While international forays by a depressingly large number of New Zealand companies have destroyed billions of dollars in shareholder wealth, Fisher & Paykel has built up a track record of international growth both from greenfields sites and acquisitions.

It started back in the 1980s when it began manufacturing in Australia. While it has long been an exporter to other countries, its concerted push into the US began in the late 1990s.
If it hadn't, its latest results, depressed though they were by both high raw materials costs and the high New Zealand dollar, would have looked considerably worse.

Fisher & Paykel's annual net profit peaked at $85.3 million in 2004, although that included a $10.1 million dividend from its since sold stake in sister company, Fisher & Paykel Healthcare.

The 2005 result fell to $68.6 million and this year's profit came in at $63.9 million.

But its previously core New Zealand and Australian sales fell from 77.1 per cent of total sales in 2005 to 57.7 per cent in 2006. Now the US market is the company's single biggest, accounting for 38.1 per cent of total sales in 2006, up from just 12 per cent in 2001.

While initially, the company treated the US as an export market using its unique DishDrawer dishwasher as its flagship product, in late 2004 it began manufacturing in the US through its acquisition of Dynamic Cooking Systems (DCS).

Nearly a year later, it announced plans to build a new factory in Ohio and that it would be moving an Australian Smart Drive clothes dryer line and a New Zealand motor manufacturing line there.

By the end of 2005, it had decided to move its SmartLoad dryers line, which was specifically designed for the US market, from New Zealand to the Ohio plant.

The company seems set to repeat its US experience in Europe with the Elba purchase which will boost its European sales to 10 per cent of the total from just 1 per cent in the year ended March.

It has also signalled that it will be taking advantage of spare capacity at the Elba plant near Treviso in Northern Italy to start manufacturing its own brand there - the plant is currently producing 390,000 units a year but has capacity exceeding 600,000 units.

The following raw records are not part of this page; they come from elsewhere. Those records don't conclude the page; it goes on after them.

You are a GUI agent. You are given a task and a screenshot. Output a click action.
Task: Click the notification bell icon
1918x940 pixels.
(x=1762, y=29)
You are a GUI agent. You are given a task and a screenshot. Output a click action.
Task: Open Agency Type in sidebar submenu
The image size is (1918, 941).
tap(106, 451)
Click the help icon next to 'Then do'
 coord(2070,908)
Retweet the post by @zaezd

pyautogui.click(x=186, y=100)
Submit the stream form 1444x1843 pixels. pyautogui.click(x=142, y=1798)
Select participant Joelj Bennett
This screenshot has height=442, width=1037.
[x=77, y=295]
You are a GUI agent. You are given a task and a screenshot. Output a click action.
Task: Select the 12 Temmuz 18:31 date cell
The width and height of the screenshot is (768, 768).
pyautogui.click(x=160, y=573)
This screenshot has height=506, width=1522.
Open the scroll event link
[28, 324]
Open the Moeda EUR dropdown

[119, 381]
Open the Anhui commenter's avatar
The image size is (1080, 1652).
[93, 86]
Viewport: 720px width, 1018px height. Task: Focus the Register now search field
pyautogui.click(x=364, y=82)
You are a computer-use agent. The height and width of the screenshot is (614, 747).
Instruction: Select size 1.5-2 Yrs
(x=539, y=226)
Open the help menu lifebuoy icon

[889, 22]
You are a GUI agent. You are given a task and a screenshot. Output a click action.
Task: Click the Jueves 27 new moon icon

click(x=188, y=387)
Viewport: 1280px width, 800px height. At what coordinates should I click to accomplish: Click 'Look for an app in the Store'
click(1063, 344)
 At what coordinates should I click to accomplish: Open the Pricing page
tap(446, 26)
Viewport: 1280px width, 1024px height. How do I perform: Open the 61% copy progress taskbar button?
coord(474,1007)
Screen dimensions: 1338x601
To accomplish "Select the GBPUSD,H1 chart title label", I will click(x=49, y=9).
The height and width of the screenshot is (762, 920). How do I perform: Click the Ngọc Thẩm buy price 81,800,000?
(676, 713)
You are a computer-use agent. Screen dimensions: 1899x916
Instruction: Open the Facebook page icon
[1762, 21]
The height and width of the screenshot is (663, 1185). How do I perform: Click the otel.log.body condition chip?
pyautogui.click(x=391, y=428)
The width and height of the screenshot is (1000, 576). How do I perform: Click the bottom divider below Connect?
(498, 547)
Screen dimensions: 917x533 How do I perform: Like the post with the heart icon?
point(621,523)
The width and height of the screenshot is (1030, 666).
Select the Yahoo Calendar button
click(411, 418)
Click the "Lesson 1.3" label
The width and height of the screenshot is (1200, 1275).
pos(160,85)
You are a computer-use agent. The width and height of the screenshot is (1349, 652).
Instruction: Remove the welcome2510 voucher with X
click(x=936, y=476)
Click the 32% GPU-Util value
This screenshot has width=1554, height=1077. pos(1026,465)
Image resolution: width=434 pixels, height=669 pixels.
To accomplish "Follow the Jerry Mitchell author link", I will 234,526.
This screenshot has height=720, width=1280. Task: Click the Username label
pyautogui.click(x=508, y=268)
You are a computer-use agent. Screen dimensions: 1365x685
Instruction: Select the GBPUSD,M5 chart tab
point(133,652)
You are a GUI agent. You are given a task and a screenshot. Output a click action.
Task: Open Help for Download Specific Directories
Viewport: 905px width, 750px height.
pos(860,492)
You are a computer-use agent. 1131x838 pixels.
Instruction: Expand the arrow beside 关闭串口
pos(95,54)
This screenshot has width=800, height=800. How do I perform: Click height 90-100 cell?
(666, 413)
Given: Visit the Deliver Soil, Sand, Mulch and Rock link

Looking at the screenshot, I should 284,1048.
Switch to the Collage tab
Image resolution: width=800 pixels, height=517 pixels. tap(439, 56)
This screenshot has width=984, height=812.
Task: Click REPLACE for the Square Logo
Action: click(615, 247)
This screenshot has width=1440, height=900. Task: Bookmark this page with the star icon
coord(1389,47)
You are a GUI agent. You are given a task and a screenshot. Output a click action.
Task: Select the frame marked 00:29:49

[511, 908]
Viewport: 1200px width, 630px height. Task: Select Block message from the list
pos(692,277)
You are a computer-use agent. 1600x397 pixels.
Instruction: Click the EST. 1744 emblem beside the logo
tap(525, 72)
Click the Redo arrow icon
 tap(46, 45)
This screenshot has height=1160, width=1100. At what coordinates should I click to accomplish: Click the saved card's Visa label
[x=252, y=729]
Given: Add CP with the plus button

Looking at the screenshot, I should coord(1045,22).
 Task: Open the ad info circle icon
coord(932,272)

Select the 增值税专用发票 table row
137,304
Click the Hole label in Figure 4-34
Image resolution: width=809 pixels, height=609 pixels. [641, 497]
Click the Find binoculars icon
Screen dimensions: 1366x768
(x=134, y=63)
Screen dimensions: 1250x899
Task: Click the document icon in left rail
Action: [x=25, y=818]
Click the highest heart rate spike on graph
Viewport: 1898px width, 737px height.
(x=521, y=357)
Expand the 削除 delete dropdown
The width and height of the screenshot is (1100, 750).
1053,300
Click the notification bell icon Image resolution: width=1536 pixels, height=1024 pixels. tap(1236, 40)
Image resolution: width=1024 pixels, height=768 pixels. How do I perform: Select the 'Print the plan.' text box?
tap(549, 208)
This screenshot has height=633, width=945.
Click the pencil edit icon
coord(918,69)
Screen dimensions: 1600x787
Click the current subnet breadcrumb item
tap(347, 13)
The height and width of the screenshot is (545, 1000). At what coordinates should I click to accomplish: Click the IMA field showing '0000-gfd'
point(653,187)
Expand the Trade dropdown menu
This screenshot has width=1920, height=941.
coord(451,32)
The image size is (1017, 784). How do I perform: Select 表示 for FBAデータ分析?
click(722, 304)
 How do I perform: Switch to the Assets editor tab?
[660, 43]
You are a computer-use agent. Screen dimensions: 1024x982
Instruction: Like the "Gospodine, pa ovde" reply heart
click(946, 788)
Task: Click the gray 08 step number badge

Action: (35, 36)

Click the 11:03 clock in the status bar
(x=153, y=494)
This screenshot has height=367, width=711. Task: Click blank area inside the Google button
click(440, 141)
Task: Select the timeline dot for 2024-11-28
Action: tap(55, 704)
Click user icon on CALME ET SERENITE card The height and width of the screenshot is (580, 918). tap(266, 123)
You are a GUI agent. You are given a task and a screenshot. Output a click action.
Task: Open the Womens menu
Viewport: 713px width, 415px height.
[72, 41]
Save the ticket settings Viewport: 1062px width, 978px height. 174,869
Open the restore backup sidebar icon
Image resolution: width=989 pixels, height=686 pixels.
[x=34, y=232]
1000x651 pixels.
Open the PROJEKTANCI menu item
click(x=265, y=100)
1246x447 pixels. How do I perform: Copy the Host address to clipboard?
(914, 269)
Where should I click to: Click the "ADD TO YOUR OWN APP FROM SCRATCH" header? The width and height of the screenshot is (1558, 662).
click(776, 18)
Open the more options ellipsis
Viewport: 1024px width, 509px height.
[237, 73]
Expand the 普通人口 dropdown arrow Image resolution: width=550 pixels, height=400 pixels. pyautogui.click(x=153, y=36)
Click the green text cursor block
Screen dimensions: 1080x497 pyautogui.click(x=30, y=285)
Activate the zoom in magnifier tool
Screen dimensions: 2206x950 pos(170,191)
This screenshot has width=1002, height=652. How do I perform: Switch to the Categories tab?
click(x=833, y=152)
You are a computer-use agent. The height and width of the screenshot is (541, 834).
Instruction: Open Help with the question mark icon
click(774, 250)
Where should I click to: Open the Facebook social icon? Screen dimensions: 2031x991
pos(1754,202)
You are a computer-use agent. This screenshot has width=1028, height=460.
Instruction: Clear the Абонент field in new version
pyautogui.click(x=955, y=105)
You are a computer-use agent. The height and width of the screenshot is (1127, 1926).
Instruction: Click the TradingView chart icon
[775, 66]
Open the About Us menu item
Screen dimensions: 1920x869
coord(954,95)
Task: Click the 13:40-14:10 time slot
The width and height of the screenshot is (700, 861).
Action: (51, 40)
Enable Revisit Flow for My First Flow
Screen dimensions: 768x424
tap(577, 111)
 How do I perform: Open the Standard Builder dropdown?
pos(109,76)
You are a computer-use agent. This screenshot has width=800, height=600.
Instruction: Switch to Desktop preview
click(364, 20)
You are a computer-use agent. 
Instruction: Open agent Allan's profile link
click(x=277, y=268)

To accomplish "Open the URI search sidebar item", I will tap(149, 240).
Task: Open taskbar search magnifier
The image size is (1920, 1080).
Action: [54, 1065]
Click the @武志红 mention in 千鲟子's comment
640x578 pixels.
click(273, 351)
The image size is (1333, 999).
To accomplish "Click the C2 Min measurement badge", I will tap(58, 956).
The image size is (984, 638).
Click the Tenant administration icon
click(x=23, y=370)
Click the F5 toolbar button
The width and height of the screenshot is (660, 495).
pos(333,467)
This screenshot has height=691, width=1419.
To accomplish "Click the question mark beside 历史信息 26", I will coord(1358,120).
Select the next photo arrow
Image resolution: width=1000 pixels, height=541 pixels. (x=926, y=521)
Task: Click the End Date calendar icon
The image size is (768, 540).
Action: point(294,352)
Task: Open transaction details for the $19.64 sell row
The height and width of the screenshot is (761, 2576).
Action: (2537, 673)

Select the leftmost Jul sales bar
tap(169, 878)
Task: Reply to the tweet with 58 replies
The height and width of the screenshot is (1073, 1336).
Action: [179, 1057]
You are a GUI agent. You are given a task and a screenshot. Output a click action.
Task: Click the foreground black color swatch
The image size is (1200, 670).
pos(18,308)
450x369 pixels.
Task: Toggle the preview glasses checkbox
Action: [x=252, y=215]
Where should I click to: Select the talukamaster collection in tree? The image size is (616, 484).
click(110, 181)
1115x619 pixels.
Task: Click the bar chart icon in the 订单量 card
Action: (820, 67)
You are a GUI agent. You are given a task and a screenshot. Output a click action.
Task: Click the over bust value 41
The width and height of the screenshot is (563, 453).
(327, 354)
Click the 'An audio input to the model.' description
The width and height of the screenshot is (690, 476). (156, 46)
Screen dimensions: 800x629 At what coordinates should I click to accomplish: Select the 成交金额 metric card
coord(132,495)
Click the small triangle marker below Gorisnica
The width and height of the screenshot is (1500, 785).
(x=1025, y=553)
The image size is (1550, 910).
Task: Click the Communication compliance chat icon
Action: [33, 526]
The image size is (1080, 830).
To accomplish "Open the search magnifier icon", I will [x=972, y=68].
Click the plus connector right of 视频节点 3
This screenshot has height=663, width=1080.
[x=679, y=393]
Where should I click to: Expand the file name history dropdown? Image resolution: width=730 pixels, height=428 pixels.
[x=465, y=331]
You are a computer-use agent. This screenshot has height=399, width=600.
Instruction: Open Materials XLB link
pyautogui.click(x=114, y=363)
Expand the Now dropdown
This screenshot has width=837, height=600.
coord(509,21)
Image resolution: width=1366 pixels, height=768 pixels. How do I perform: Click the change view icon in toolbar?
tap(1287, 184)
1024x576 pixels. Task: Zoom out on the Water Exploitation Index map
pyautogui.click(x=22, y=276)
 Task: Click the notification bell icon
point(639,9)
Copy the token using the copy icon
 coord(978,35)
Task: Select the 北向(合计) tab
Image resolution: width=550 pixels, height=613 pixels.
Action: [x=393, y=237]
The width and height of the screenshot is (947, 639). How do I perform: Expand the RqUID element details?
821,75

Fisher & Paykel managing director John Bongard says he expects his company's own branded products manufactured at Elba will be on the European market before Christmas. "We were up there two weeks ago and we've settled on the styling, the new Fisher & Paykel style product out of Elba is being tooled right now," he says.

Bongard puts the company's ability to expand internationally down to two things: its innovative products and its use of local staff rather than having New Zealanders running everything.

"You have to have a product that stands up internationally. We do have that with products such as Dishdrawer and Smart Drive washers and the new cooking products and refrigerators," Bongard says.

"That whole innovation platform is very important."

But the people are also important. "We've never tried to put New Zealanders into foreign markets to run the marketing and sales operations," Bongard says.

"We've employed best of class Australians and Americans and, hopefully now, best of class Europeans to help us run the business," he says

"That's one of the mistakes a lot of New Zealand companies make. They will send a team of Kiwis and you can guarantee they will work 24/7, but they don't know the market. They're never going to be successful."